Article:
******************************
However, in this case object size isn’t an issue, and it’s easier to work with a single dataframe, so we can collapse the data with collapse_zerofill().

ebd_zf_df <- collapse_zerofill(ebd_zf)
glimpse(ebd_zf_df)
#> Observations: 291
#> Variables: 34
#> $ checklist_id              <chr> "S16201726", "S21515362", "S21431825",…
#> $ last_edited_date          <chr> "2014-01-03 11:28:47", "2015-01-24 11:…
#> $ country                   <chr> "Mexico", "Mexico", "Mexico", "Mexico"…
#> $ country_code              <chr> "MX", "MX", "MX", "MX", "MX", "MX", "M…
#> $ state                     <chr> "Yucatán", "Yucatán", "Yucatán", "Yuca…
#> $ state_code                <chr> "MX-YUC", "MX-YUC", "MX-YUC", "MX-YUC"…
#> $ county                    <chr> NA, NA, NA, NA, NA, NA, NA, NA, NA, NA…
#> $ county_code               <chr> NA, NA, NA, NA, NA, NA, NA, NA, NA, NA…
#> $ iba_code                  <chr> NA, "MX_183", "MX_183", NA, NA, NA, NA…
#> $ bcr_code                  <int> 56, 55, 55, 55, 55, 55, 55, 55, 56, 56…
#> $ usfws_code                <chr> NA, NA, NA, NA, NA, NA, NA, NA, NA, NA…
#> $ atlas_block               <chr> NA, NA, NA, NA, NA, NA, NA, NA, NA, NA…
#> $ locality                  <chr> "VALLADOLID", "Celestun Casa Palmera",…
#> $ locality_id               <chr> "L2502912", "L3305787", "L3305787", "L…
#> $ locality_type             <chr> "P", "P", "P", "H", "H", "H", "P", "P"…
#> $ latitude                  <dbl> 20.7, 20.9, 20.9, 21.0, 20.7, 21.0, 21…
#> $ longitude                 <dbl> -88.2, -90.4, -90.4, -89.6, -89.7, -89…
#> $ observation_date          <date> 2014-01-01, 2015-01-24, 2015-01-20, 2…
#> $ time_observations_started <chr> "10:15:00", "09:00:00", "06:45:00", "0…
#> $ observer_id               <chr> "obs439605", "obs170749", "obs170749",…
#> $ sampling_event_identifier <chr> "S16201726", "S21515362", "S21431825",…
#> $ protocol_type             <chr> "Traveling", "Stationary", "Traveling"…
#> $ protocol_code             <chr> "P22", "P21", "P22", "P22", "P21", "P2…
#> $ project_code              <chr> "EBIRD_MEX", "EBIRD", "EBIRD", "EBIRD"…
#> $ duration_minutes          <int> 90, 150, 120, 45, 30, 120, 5, 450, 105…
#> $ effort_distance_km        <dbl> 1.609, NA, 0.322, 0.322, NA, 2.000, NA…
#> $ effort_area_ha            <dbl> NA, NA, NA, NA, NA, NA, NA, NA, NA, NA…
#> $ number_observers          <int> 4, 1, 1, 2, 2, 1, 1, 3, 13, 1, 1, 5, 5…
#> $ all_species_reported      <lgl> TRUE, TRUE, TRUE, TRUE, TRUE, TRUE, TR…
#> $ group_identifier          <chr> NA, NA, NA, NA, NA, NA, NA, NA, NA, NA…
#> $ trip_comments             <chr> "RECORRIDO POR UNA HACIENDA.", "from p…
#> $ scientific_name           <chr> "Phoenicopterus ruber", "Phoenicopteru…
#> $ observation_count         <chr> "0", "0", "0", "0", "0", "0", "0", "15…
#> $ species_observed          <lgl> FALSE, FALSE, FALSE, FALSE, FALSE, FAL…

Notice that in addition to the observation_count column, we now have a binary species_observered column specifying whether or not the species was observered on this checklist. You can also automatically collapse the data by using the collapse = TRUE argument to auk_zerofill().
******************************
Available data:
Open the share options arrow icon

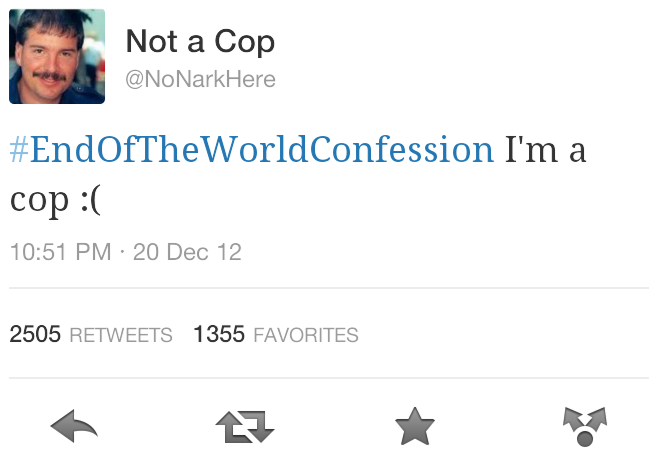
******************************
Short exercise:
Extend the R tutorial on zero-filling bird checklist data, picking up right after its last sentence.

Reply:
Exercise

Zero-fill and collapse the Hooded Warbler data you extracted in the previous exercise. What proportion of checklists detected this species?

Tip

Whenever you’re zero-filling data it’s critical that you think about region and season (i.e. where and when) in addition to just the species. If you don’t do that, you’ll zero-fill the entire global EBD and your computer will explode! For example, consider a highly localized species like the Cozumel Vireo, endemic to the small island of Cozumel off the coast of Mexico. Let’s try just filtering on species.

What we have here is the entire EBD (22 thousand checklists in the example dataset, and 40 million in the full EBD!) for a species that only occurs on one small island. Do we really care that a checklist in Anchorage, Alaska doesn’t have Cozumel Vireo? In this situation, you would be better to identify the boundaries of the island and use auk_bbox() to spatially subset the data.

We have the same number of positive observations, but have now drastically reduced the number of checklists that didn’t detect Cozumel Vireo observations.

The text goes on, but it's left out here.